### To do
The copy must hold exactly the lines from the one with "This screenshot has width=1024, height=576." through the end of the listing below, and nothing else, with no pictures.

### Given information
▼▼▼

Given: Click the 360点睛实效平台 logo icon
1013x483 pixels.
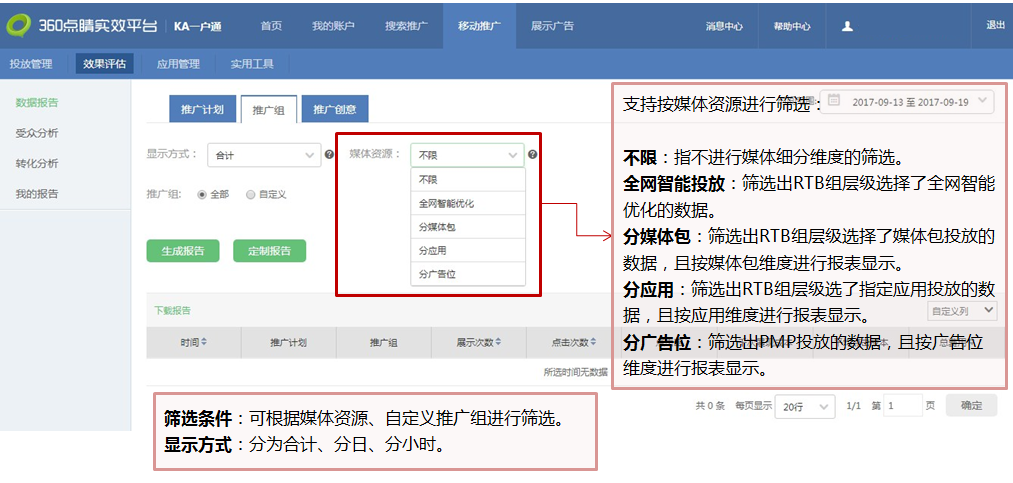Looking at the screenshot, I should pos(20,25).
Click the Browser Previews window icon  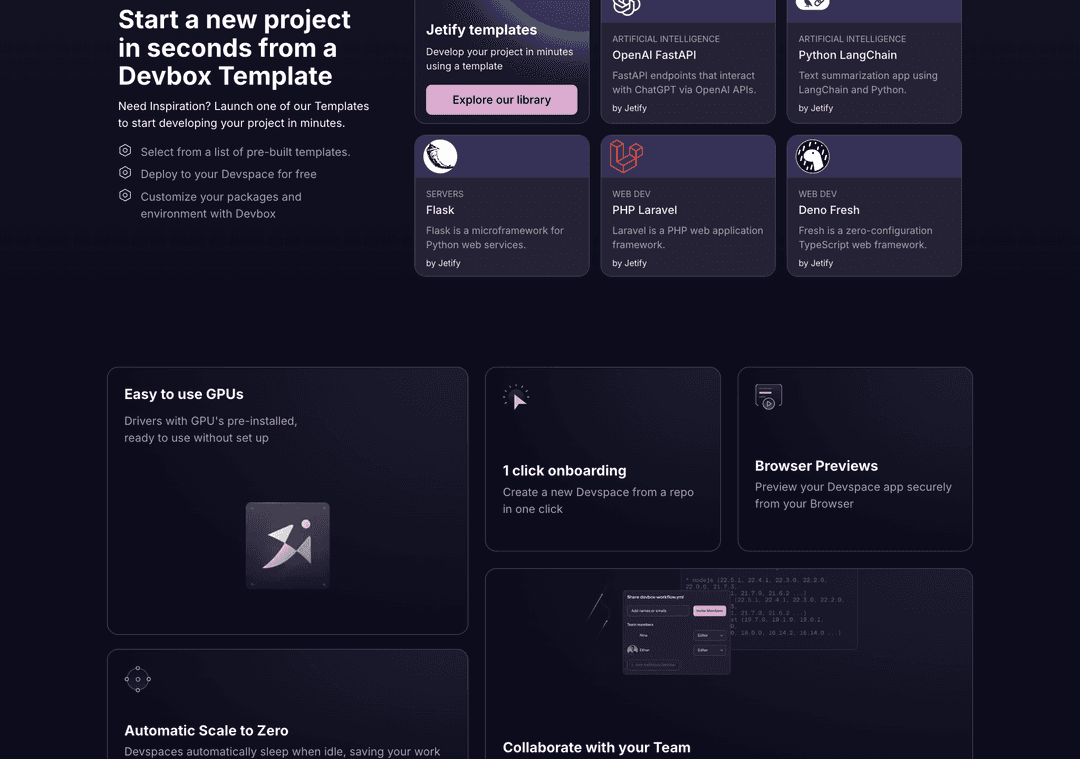[768, 397]
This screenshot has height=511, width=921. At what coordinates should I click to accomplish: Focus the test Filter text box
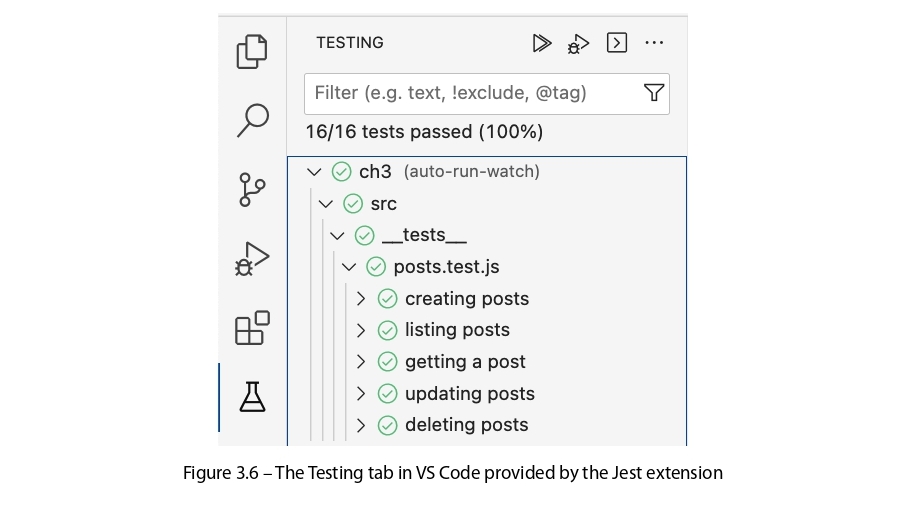point(470,93)
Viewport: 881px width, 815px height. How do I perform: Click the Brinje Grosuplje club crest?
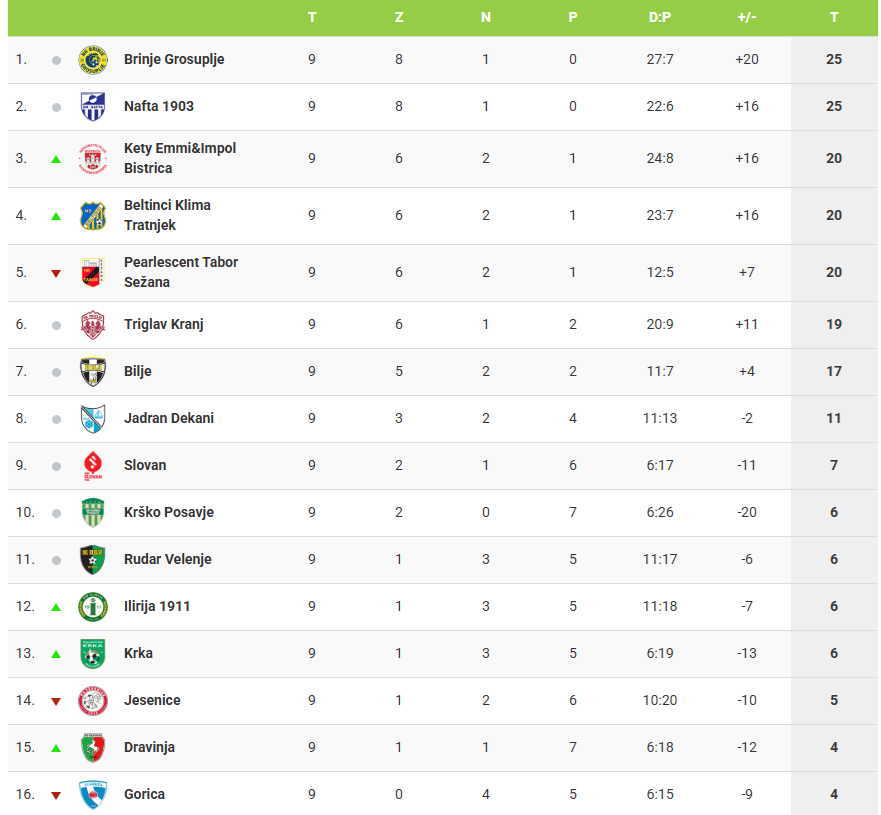pos(92,60)
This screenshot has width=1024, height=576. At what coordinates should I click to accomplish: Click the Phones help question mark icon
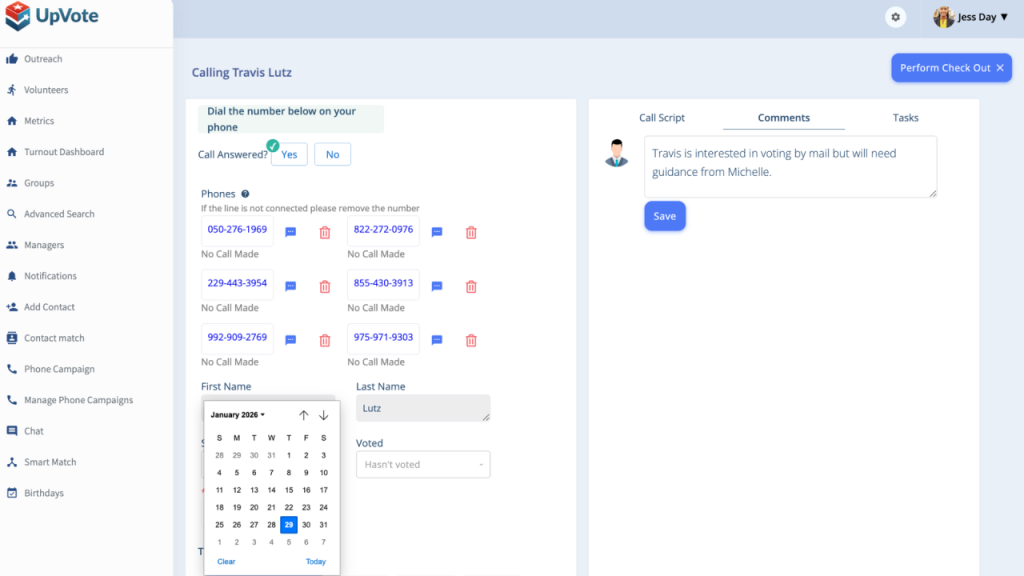pyautogui.click(x=245, y=194)
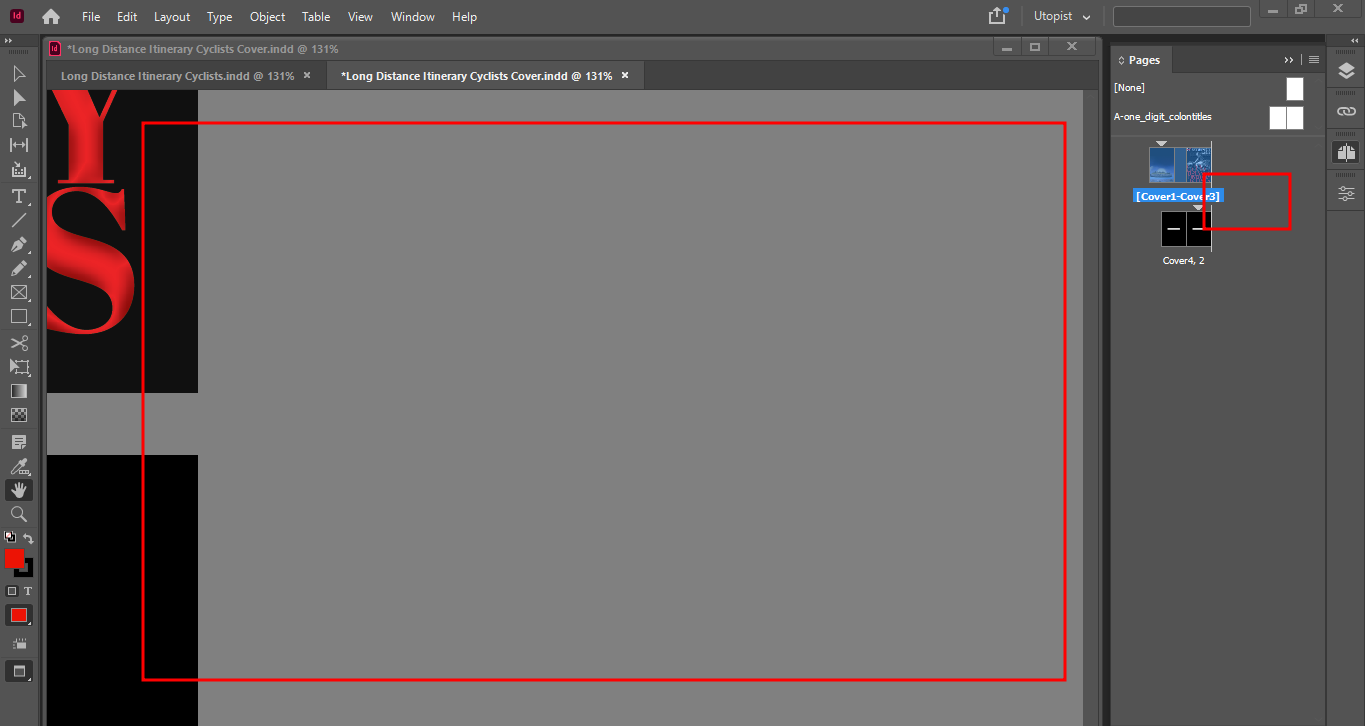Select the Type tool
This screenshot has width=1365, height=726.
point(18,196)
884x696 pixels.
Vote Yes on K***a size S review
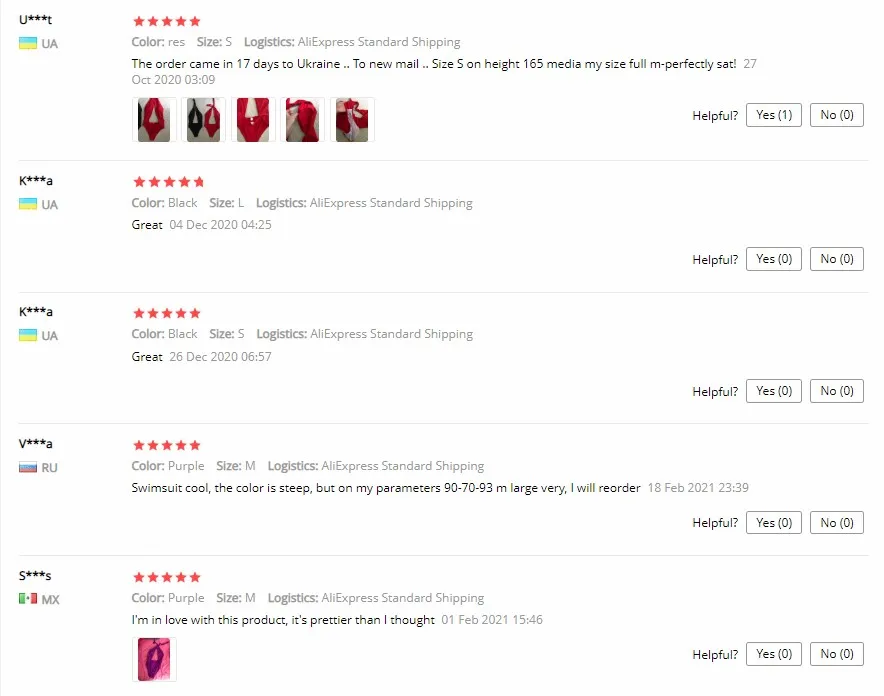(774, 391)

▲▲▲

### Expected output
This screenshot has width=1024, height=576. At what coordinates should I click to accomplish: Click the Phones help question mark icon
pyautogui.click(x=245, y=194)
Select the Type tool
This screenshot has width=1365, height=726.
point(18,196)
884x696 pixels.
Vote Yes on K***a size S review
(774, 391)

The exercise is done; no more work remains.